Task goal >> Your task is to copy the stretch of lines in the records below that begins with the line containing "Viewport: 1080px width, 533px height." and ends with the line containing "1389x868 pixels.", exactly as written, with nothing added.

Records for this exercise >>
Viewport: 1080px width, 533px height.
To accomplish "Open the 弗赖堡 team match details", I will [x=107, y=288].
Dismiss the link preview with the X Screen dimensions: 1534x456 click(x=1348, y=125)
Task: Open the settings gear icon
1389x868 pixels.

==

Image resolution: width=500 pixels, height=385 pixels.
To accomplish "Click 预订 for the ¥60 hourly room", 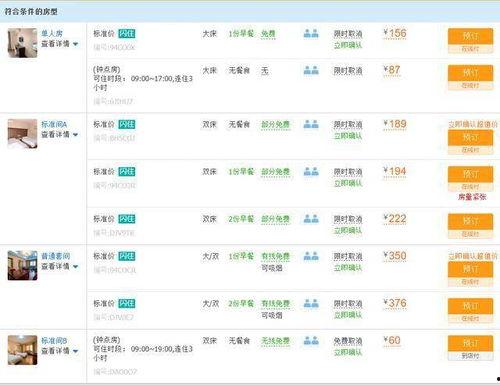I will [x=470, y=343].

The answer >>
Viewport: 1080px width, 533px height.
To accomplish "Open the 弗赖堡 team match details", I will [x=107, y=288].
Dismiss the link preview with the X Screen dimensions: 1534x456 click(x=1348, y=125)
Task: Open the settings gear icon
1389x868 pixels.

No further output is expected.